Just as Yafeu has the dream of becoming a warrior and of finding the father who went on his own travels years before and never returned, Alvtir and Freydis have dreams of their own. Freydis’ dreams are initially small, she dreams of the fate that will be hers, marriage to an influential man of her father’s choosing and a home of her own. Yafeu’s introduction into Freydis’ life sets her on an entirely different course.

While this is Yafeu’s story – and we learn the place and the people and the culture because we learn it through her – Alvtir is the character upon whom the story pivots. Her people are at a crossroads in history, the fork in history’s road where Christianity swept all other religions before it and away. Alvtir sees another path for her people, a path that she hopes will lead to the preservation of their religion and their way of life, knowing that the only way to step on that path is to betray her brother, the king to whom she has sworn all her oaths.

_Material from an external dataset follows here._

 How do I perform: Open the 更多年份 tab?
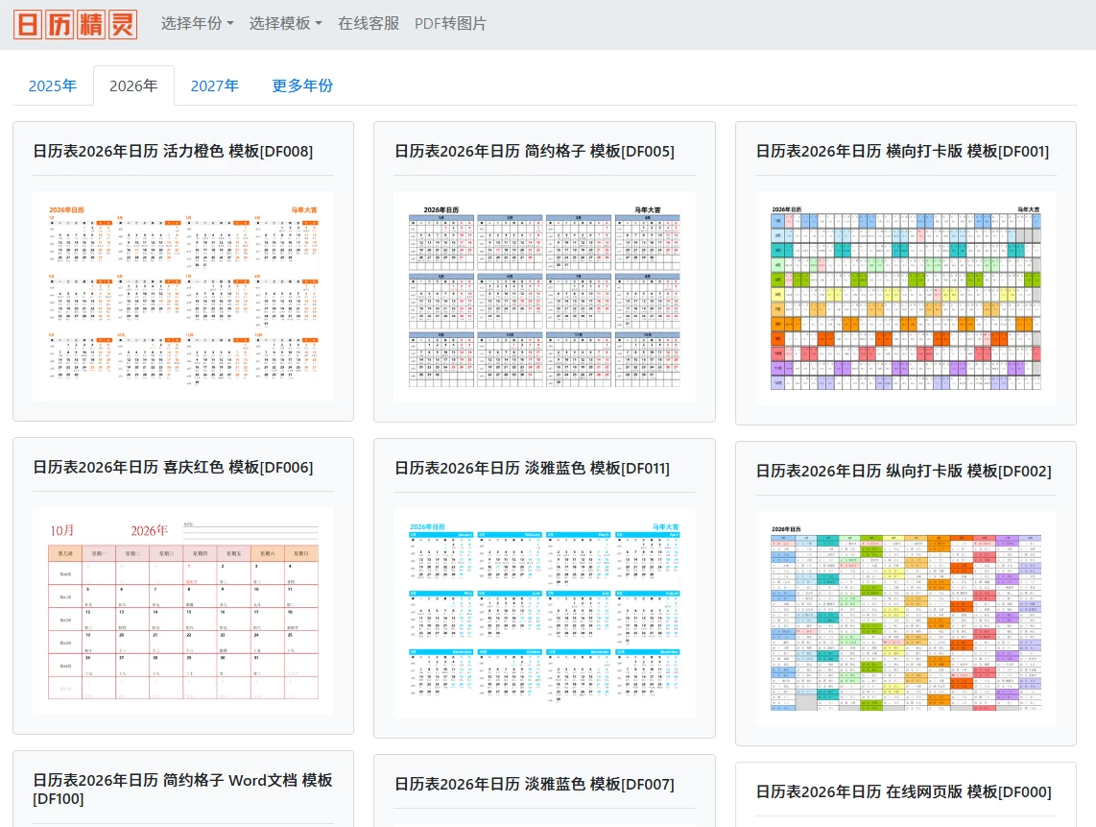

The three women together have the opportunity to take new paths and forge new alliances, even knowing that the price will be that one of them will not live to see the future they bring about.

Obviously, I got caught up in this story, if not quite from the very beginning then certainly from the moment that Alvtir rescues Yafeu. And I’m glad I did even if I was up until 2 AM finishing it. At the end, I was caught by the idea that even though this is not a fictionalization of a real piece of history, it did fall just inside the line of plausibility. The Vikings who went ‘a-viking’ certainly traveled far and wide (including all the way to North America) both as raiders and as traders. Recently discovered DNA evidence proves that there WERE female Viking warriors.

In the end, I was reminded of Ash, A Secret History by Mary Gentle, the story of a female warrior in 15th century France that was not historical but was written as though it were the ‘secret history’ the title claimed it was. It was a story that, by the time it was finished, the reader WANTED to have been true.

Black Shield Maiden, especially in its rousing and hopeful ending, felt the same.